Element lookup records
•••
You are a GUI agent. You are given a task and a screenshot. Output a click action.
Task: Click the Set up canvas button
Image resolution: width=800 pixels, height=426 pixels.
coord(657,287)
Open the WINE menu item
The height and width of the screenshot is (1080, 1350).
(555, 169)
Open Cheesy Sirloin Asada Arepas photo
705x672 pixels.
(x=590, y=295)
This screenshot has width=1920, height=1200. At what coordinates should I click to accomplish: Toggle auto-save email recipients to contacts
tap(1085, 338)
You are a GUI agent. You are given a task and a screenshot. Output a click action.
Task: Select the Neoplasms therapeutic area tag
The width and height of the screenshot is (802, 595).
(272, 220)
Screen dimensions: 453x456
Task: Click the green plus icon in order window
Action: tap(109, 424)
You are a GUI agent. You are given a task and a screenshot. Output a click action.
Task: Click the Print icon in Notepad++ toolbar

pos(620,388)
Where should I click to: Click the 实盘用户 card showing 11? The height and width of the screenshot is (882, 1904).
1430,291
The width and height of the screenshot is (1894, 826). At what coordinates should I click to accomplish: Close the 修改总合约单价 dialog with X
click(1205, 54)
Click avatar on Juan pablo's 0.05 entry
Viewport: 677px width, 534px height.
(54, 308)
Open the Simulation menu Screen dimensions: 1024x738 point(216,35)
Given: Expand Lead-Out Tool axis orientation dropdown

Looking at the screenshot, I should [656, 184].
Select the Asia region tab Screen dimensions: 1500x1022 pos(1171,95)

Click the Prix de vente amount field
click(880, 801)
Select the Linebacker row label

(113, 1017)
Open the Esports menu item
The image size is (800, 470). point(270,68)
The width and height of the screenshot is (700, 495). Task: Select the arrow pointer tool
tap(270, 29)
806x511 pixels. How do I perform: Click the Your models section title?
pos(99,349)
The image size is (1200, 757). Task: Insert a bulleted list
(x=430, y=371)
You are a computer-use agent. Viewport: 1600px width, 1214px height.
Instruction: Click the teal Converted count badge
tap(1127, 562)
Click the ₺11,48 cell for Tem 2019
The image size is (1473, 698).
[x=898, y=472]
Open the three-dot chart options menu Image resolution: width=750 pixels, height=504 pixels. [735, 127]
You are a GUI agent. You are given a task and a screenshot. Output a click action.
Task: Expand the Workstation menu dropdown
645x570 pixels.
•••
### Stated problem
Reproduce every one of the records above verbatim, line for line, with no changes.

### Reply to the exercise
You are a GUI agent. You are given a task and a screenshot. Output a click action.
Task: Click the Set up canvas button
Image resolution: width=800 pixels, height=426 pixels.
coord(657,287)
Open the WINE menu item
The height and width of the screenshot is (1080, 1350).
(555, 169)
Open Cheesy Sirloin Asada Arepas photo
705x672 pixels.
(x=590, y=295)
This screenshot has width=1920, height=1200. At what coordinates should I click to accomplish: Toggle auto-save email recipients to contacts
tap(1085, 338)
You are a GUI agent. You are given a task and a screenshot. Output a click action.
Task: Select the Neoplasms therapeutic area tag
The width and height of the screenshot is (802, 595).
(272, 220)
Screen dimensions: 453x456
Task: Click the green plus icon in order window
Action: tap(109, 424)
You are a GUI agent. You are given a task and a screenshot. Output a click action.
Task: Click the Print icon in Notepad++ toolbar

pos(620,388)
Where should I click to: Click the 实盘用户 card showing 11? The height and width of the screenshot is (882, 1904).
1430,291
The width and height of the screenshot is (1894, 826). At what coordinates should I click to accomplish: Close the 修改总合约单价 dialog with X
click(1205, 54)
Click avatar on Juan pablo's 0.05 entry
Viewport: 677px width, 534px height.
(54, 308)
Open the Simulation menu Screen dimensions: 1024x738 point(216,35)
Given: Expand Lead-Out Tool axis orientation dropdown

Looking at the screenshot, I should [656, 184].
Select the Asia region tab Screen dimensions: 1500x1022 pos(1171,95)

Click the Prix de vente amount field
click(880, 801)
Select the Linebacker row label

(113, 1017)
Open the Esports menu item
The image size is (800, 470). point(270,68)
The width and height of the screenshot is (700, 495). Task: Select the arrow pointer tool
tap(270, 29)
806x511 pixels. How do I perform: Click the Your models section title?
pos(99,349)
The image size is (1200, 757). Task: Insert a bulleted list
(x=430, y=371)
You are a computer-use agent. Viewport: 1600px width, 1214px height.
Instruction: Click the teal Converted count badge
tap(1127, 562)
Click the ₺11,48 cell for Tem 2019
The image size is (1473, 698).
[x=898, y=472]
Open the three-dot chart options menu Image resolution: width=750 pixels, height=504 pixels. [735, 127]
You are a GUI agent. You are given a task and a screenshot. Output a click action.
Task: Expand the Workstation menu dropdown
645x570 pixels.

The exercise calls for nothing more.